A public domain image of a painting Gilbert Laird Jessop after a photograph by George William Beldam - sorry, I haven't got any pictures of Staithes Cricket.

The Staithes Cricket Song 


Now it does seem quite an age since I got upon the stage,

   And tried to sing a little cricket song,

But to put it in the shade, a new one I have made,

   And to hear the chorus , ‘Now we shan’t be long’.

                           CHORUS

Cheers for the champions of the district,

   Staithes have made their foes to yield;

They’ve been tryers all around, and their efforts have been crowned,

   For they’re now the gallant winners of the League.

Eleven matches they have won, four others they have drawn,

  And I’m sure it makes us all rejoice tonight;

To their credit, ‘tis I’ll vow, when I say that up to now,

   They’ve only had their colours lowered once.

Now a word or two I’ll say about the lads who play,

   All through, they’ve really played a winning game;

There is one for years we’ve had, who to us has been a dad,

   He’s a champion, and Geo Bennison is his name.

Mr Anson with his bat is always minding what he’s at;

   And Richard Dix still is worth his place;

Mr Allan too, whom we’ve seen bat right through,

   While good old Bottomley’s always in the race.

Mr Brotchie with his play has a most peculiar way

   Of getting all his runs so nice and smooth;

And another I will name, who knows well the noble game,

   I mean that sterling batsman, Mr Scott.

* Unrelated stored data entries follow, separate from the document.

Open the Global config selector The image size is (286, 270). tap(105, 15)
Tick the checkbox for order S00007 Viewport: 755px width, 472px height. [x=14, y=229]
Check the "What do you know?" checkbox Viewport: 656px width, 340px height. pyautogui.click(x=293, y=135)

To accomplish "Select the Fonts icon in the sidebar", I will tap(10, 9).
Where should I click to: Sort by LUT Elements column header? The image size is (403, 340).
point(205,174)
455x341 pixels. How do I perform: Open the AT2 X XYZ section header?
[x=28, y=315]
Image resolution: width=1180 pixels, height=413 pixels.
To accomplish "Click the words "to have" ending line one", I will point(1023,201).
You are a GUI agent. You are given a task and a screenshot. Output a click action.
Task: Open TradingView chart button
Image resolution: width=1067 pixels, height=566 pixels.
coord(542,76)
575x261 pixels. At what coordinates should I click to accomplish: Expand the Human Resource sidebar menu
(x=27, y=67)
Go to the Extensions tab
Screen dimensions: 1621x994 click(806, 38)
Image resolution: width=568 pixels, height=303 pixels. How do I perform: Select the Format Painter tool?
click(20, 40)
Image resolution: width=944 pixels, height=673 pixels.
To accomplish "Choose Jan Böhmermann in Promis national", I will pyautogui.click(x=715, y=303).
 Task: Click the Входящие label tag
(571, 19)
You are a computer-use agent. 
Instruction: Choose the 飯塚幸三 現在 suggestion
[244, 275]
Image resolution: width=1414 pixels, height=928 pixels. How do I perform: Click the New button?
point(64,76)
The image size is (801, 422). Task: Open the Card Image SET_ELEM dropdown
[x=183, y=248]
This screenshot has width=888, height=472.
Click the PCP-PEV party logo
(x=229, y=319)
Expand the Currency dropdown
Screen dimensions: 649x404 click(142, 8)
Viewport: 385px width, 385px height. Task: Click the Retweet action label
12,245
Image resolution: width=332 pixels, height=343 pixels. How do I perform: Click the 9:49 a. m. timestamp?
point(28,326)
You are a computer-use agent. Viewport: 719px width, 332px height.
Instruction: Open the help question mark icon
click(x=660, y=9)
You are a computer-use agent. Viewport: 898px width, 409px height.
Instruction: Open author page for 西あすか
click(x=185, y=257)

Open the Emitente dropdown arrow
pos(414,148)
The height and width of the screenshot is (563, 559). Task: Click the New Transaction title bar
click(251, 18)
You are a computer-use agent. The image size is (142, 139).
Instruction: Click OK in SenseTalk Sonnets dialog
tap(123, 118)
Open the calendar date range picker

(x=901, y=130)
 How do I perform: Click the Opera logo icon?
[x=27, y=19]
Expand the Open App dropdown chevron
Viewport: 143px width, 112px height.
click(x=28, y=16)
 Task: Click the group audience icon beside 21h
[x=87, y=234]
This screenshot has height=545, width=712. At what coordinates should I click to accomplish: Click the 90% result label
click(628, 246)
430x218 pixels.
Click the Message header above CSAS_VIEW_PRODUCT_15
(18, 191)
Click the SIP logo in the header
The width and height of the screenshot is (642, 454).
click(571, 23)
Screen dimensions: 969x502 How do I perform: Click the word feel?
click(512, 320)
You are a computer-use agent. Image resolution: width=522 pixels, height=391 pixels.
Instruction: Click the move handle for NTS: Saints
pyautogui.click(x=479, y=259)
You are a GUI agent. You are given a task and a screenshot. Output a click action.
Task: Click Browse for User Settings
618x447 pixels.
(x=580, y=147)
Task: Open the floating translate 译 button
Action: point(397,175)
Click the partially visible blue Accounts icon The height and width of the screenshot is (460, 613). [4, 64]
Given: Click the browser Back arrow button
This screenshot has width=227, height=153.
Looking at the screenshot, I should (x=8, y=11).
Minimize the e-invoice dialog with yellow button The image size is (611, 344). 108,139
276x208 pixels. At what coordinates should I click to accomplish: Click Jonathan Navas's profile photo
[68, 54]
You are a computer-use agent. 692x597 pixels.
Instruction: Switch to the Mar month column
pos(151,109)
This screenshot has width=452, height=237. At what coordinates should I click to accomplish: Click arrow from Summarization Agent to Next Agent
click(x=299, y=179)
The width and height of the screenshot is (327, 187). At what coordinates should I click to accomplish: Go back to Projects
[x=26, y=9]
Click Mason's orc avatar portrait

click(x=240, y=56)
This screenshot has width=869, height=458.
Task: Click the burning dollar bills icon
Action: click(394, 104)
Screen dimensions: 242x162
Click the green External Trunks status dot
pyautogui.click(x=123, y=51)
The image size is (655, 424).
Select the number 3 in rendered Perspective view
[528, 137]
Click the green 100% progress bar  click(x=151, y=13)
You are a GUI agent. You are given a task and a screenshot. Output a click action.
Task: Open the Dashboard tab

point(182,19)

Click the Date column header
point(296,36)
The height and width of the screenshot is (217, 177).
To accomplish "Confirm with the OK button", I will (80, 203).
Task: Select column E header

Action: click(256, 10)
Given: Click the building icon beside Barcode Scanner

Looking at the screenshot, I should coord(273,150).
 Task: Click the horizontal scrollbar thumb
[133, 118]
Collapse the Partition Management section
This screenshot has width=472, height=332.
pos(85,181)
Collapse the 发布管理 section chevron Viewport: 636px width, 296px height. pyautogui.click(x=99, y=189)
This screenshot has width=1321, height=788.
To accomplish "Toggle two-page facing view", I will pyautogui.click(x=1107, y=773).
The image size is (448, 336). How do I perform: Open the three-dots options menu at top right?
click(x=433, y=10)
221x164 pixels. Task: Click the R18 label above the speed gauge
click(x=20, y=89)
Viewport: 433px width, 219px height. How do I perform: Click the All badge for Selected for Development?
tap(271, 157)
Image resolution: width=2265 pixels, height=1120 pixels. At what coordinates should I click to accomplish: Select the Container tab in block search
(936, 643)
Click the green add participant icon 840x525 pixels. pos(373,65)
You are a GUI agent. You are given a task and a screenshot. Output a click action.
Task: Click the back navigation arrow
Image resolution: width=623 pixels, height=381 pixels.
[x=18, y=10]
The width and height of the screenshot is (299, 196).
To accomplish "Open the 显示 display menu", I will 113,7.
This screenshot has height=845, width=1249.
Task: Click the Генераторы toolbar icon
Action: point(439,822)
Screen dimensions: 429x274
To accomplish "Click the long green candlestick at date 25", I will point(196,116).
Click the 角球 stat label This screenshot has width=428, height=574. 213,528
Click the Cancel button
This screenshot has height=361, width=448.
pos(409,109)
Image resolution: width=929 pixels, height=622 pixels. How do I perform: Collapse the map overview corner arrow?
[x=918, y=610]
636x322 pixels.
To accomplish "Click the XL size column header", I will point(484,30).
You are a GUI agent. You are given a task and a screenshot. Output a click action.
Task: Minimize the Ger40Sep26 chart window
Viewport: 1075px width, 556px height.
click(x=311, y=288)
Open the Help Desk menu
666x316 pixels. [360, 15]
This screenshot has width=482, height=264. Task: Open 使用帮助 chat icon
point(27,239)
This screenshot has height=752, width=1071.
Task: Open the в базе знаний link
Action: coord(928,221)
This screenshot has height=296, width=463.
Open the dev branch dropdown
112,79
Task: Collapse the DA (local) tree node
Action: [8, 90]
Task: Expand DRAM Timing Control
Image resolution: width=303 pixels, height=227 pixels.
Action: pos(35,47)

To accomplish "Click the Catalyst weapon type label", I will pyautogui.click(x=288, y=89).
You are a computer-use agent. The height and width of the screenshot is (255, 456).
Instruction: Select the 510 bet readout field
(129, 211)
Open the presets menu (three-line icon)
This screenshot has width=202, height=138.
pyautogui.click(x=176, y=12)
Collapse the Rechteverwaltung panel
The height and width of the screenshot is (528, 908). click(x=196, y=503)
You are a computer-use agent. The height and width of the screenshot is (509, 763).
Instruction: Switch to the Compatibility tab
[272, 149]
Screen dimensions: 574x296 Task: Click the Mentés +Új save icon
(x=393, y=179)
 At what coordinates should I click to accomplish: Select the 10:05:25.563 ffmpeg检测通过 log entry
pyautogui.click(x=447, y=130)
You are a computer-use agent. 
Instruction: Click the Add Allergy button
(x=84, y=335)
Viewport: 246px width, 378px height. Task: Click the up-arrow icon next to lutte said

Now a word or two of Allan, our very worthy pro.,

   He is clever with the bat, without a doubt; 

And if a batter leaves his crease, his innings’ sure to cease,

   For good old Dawson’s there to stump him out.

In the field and with the ball, young Birdsall beats them all,

   Deny it, I’m sure there’s no one can;

And a fact we cannot hide for youth is on his side,

   Rudgard is the coming all-round man.

Our team upon the whole is good with bat and ball,

   As first-class cricketers they’re no disgrace;

If by chance there’s one can’t play, no matter what the day,

   Willie Colfer’s always there to take his place.

Now I’m sure it would be rude, if I were to conclude

   Without a word or two of praise for one

Who a point has not let slip, all through his captainship,

   I refer to Mr Samuel Browne.

                     CHORUS

Cheers for the captain of the champions,

   If ever there was a good’un, he’s the one;

Since the captain he has been, prosperity we’ve seen,

   So we’ll give three ringing cheers for Mr Browne.

Now winter has come in, and we’ll give them all a rest,

   Until another season comes around;

And this to you I’ll say, upon that final day,

   Bang in front again they’re certain to be found.


Written and performed by William Bottomley, to the tune of ‘Tramp, Tramp, Tramp, the Boys are Marching’, at the Staithes Cricket Club dinner at Samuel Browne’s, Ridge House, Wednesday November 17th 1897. Printed in the Loftus Advertiser, November 26th, 1897. 


Cricket in the Whitby area was slow to get going, compared with the rest of Yorkshire. There is a record of a Whitby club in 1838, but only one. It obviously did not last, as in 1858 an advertisement appeared in the Whitby Gazette for ‘persons wishing to become Members of a club for this healthful exercise’. There must have been a few, as in the following year there was a club, and it was playing matches. This was the Streonshalh Club, and it was the linear ancestor of today’s Whitby CC. Soon, other clubs sprang up in the vicinity: Hinderwell had one by 1861, and played Lythe, so there must have been one there too. In the next year, a clergyman wrote to the Gazette noting that someone had said that the young men of the area had ‘gone stark staring mad after cricket’; and a jolly good thing too, he said, if it meant that they were getting some healthy exercise thereby. They kept at it, too: by the end of the century every village, however small, seems to have had a cricket club; there were works teams, church teams, country house teams, school teams. Staithes was no exception.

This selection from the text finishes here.